Some of the wording was changed by the 1935 amendment, and the section became 4(e) of the new Act. See 49 Stat. 840, 16 U.S.C. § 797(e), 16 U.S.C.A. § 797(e).
Section 11, 16 U.S.C.A. § 804, provides for the inclusion of conditions to promote navigation where the dam is constructed "in any of the navigable waters of the United States." Section 18, 16 U.S.C.A. § 811, provides for the operation of navigation facilities constructed in connection with licensed dams. Apart from section 23 the provisions of the Act, relating to the authority over the construction of power dams, seems to be clearly based on the interstate commerce power with respect to navigation. Section 23 was added as amendment 58 in the course of a long legislative history; and its wording and punctuation may be lacking in entire clarity, but it seems quite unlikely that in this merely permissive amendment it was the intention of Congress to confer on the Commission jurisdiction over streams in matters affecting interstate commerce but not related to navigation, especially as Congress had not previously asserted such a power.
It is contended that the 1935 amendment to section 23 supports the construction contended for.
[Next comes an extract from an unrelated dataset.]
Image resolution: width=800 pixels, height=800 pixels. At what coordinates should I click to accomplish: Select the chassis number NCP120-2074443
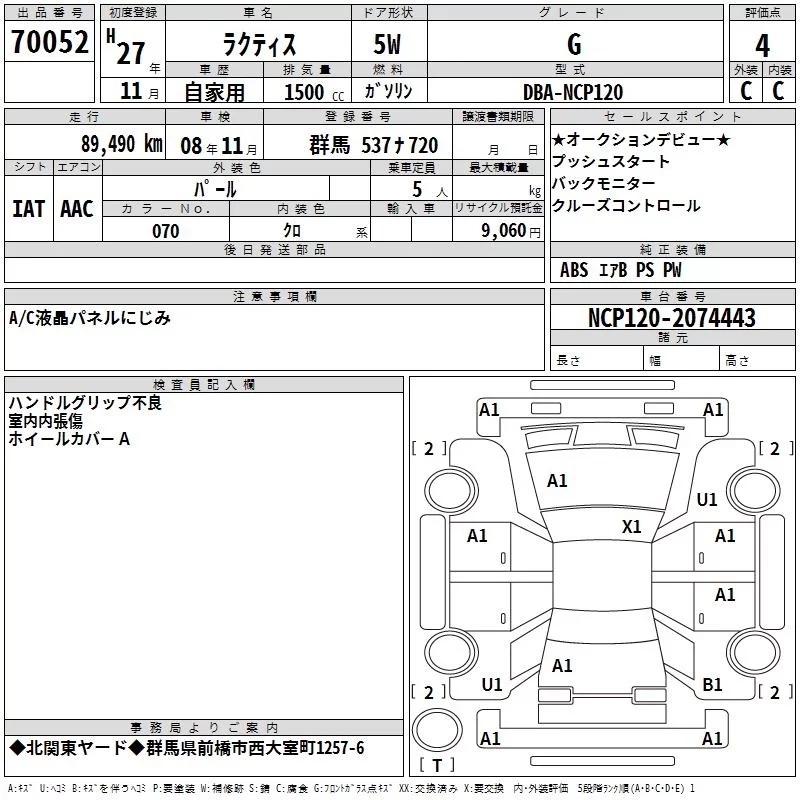[x=672, y=318]
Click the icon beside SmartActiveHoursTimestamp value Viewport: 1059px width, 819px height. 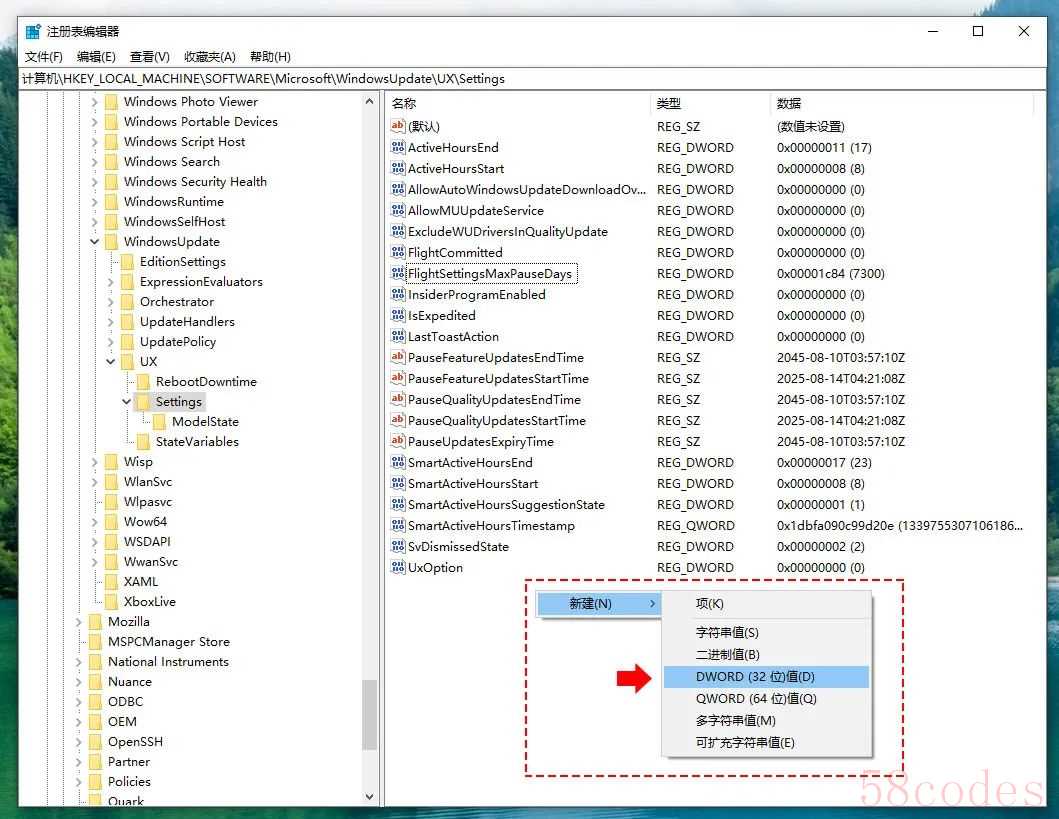398,526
The only change in the comparable part of the section was to make the filing of the declaration obligatory instead of optional. The wording of the clause on which the construction contended for is based was not changed. We do not attach the significance to the amendment that is claimed for it. Nor do we think it should be given a retroactive effect. It was passed after the institution of this suit and more than a year after the beginning of the construction of the dam.
The construction now put upon section 23 by counsel for the Commission seems to be much broader than that advanced in the district court. There it seems to have been limited to the contention that the Commission had jurisdiction over non-navigable streams only where the proposed structure would affect the navigable capacity of the river down-stream, that is in this case the Kanawha. After extended consideration the district judge reached the conclusion that the effect of the section was only to provide a convenient method of determining, in advance of the construction of the dam, the status of a stream of doubtful navigability; and that the Commission had no jurisdiction over non-navigable streams. The opinion referred at some length to the legislative history of the section when offered as amendment 58, and also to early expressions of the Commission shortly after its first organization, in support of that view. We take a partly different view of the effect of the section with respect to non-navigable streams.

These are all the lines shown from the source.